Ces projets n’étaient pas des échecs. C’étaient des runs.
Dans cette run-là, tu as appris que livrer sans tests, ça coûte cher. Dans celle d’après, tu as compris que l’over-engineering est un piège aussi dangereux que l’absence d’architecture. Dans la suivante, tu as réalisé que le vrai problème n’était pas technique mais humain.
Chaque run t’a rendu meilleur. Pas de façon spectaculaire et immédiate, mais de façon cumulative, presque imperceptible. Comme les stats qui s’accumulent entre deux parties dans Hades.
Le sprint Agile repose exactement sur cette logique. Trois semaines, une boucle fermée, une livraison.
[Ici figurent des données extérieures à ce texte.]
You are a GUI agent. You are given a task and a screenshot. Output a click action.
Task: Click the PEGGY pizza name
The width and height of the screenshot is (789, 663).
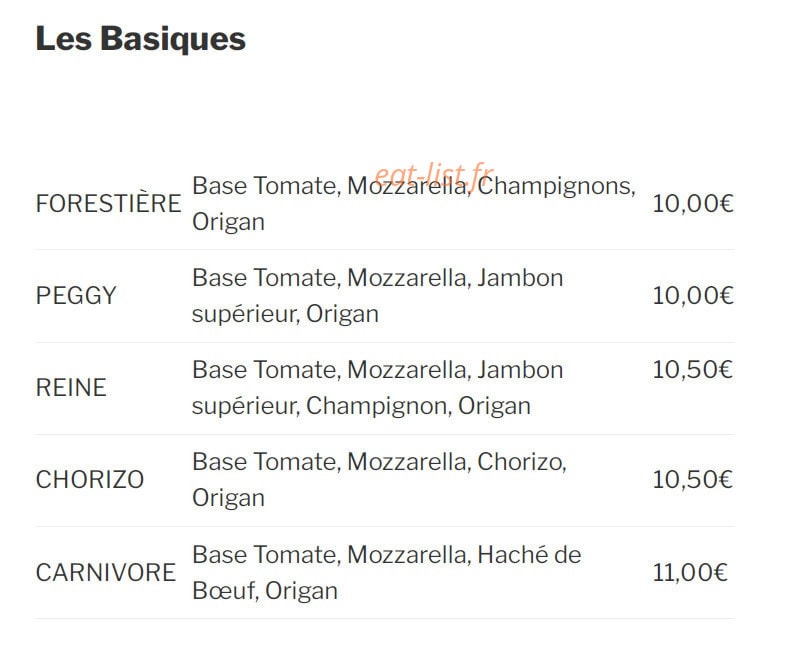pyautogui.click(x=76, y=295)
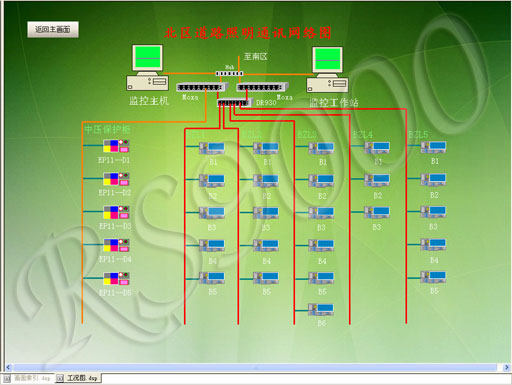Click the 至南区 link label
The height and width of the screenshot is (385, 512).
(255, 57)
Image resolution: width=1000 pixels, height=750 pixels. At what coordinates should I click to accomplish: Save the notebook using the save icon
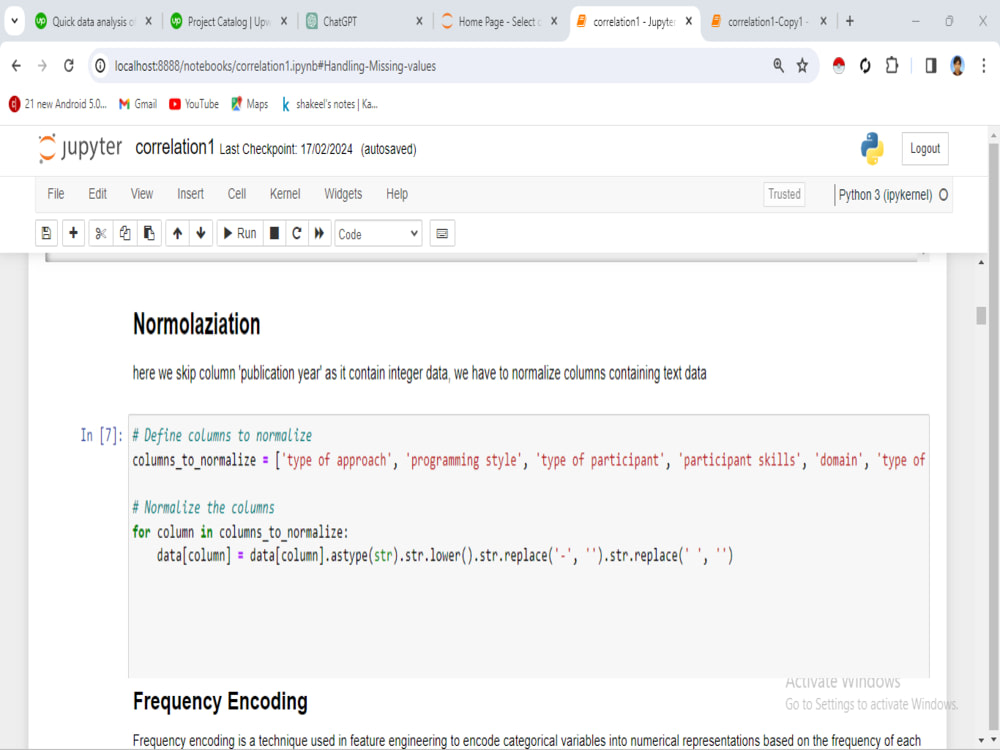point(46,233)
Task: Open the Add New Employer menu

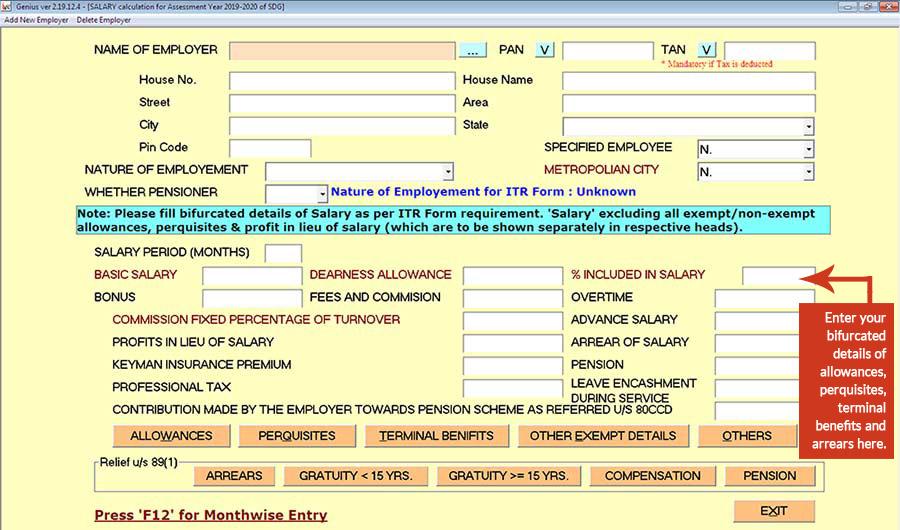Action: click(36, 20)
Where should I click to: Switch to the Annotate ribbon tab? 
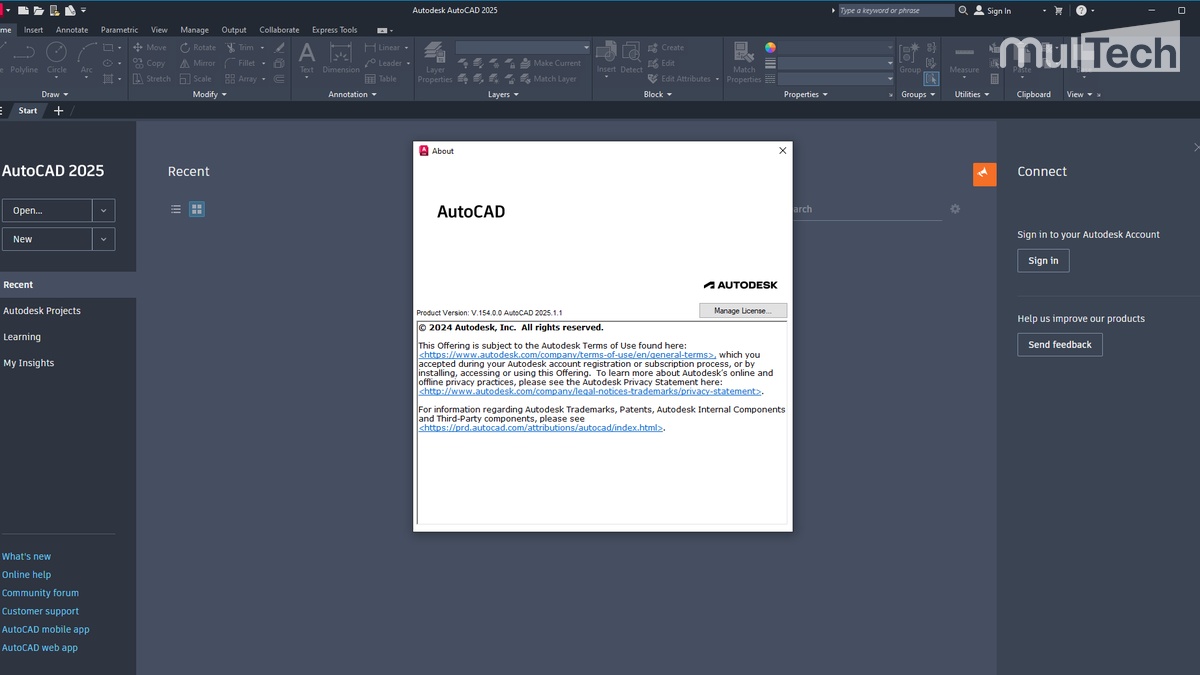71,29
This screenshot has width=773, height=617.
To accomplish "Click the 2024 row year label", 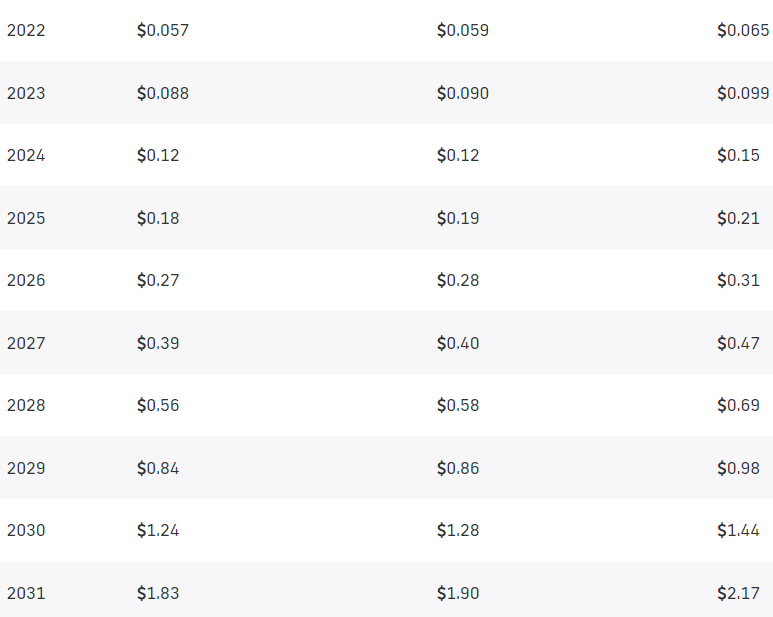I will 26,155.
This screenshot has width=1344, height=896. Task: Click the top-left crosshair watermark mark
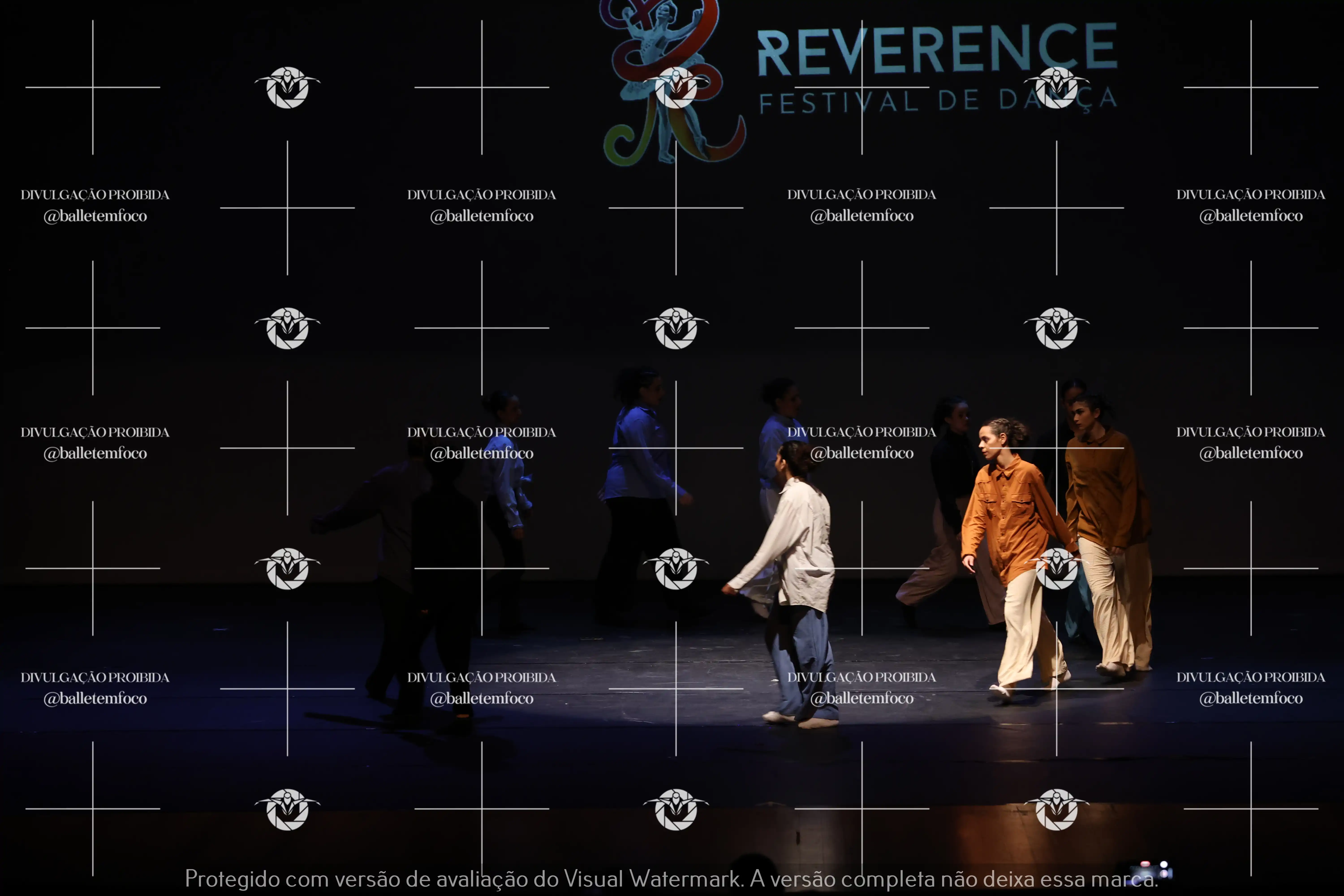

L’idée n’est pas de tout planifier à l’avance, c’est de créer des points de mort volontaires et réguliers : des moments où on s’arrête, on regarde ce qu’on a accompli, et on repart avec de meilleures informations qu’avant. Mourir vite. Apprendre vite. Repartir mieux équipé.
Le Scrum Guide de Ken Schwaber et Jeff Sutherland (version 2020) précise que des sprints plus courts raccourcissent le cycle d’apprentissage, limitant ainsi les risques liés aux coûts et à l’effort. Chaque Sprint y est explicitement comparé à un projet court.
Le bug est un boss, pas un mur
Dans un rogue-like, les boss te tuent. Souvent. Et la première fois que tu en rencontres un, tu n’as aucune idée de ses patterns. Tu subis.
Mais à la run suivante, tu sais. Tu anticipes le moment où il va charger. Tu gardes ta potion pour la deuxième phase. Tu as appris son langage.
Les bugs fonctionnent pareil.
La première fois que tu le rencontres, tu passes des heures à chercher ce qui cloche. La dixième fois, tu la repères en lisant le code. La vingtième fois, tu l’as déjà évitée à la conception.
Le bug n’était pas ton ennemi. Il était ton professeur, déguisé en obstacle.
En Agile, les équipes intègrent cette réalité dans leur rythme avec la Definition of Done et les critères d’acceptance. Ce ne sont pas des cases à cocher, ce sont des boss déjà vaincus une fois, qu’on a pris soin de cartographier pour ne plus jamais se faire surprendre de la même façon.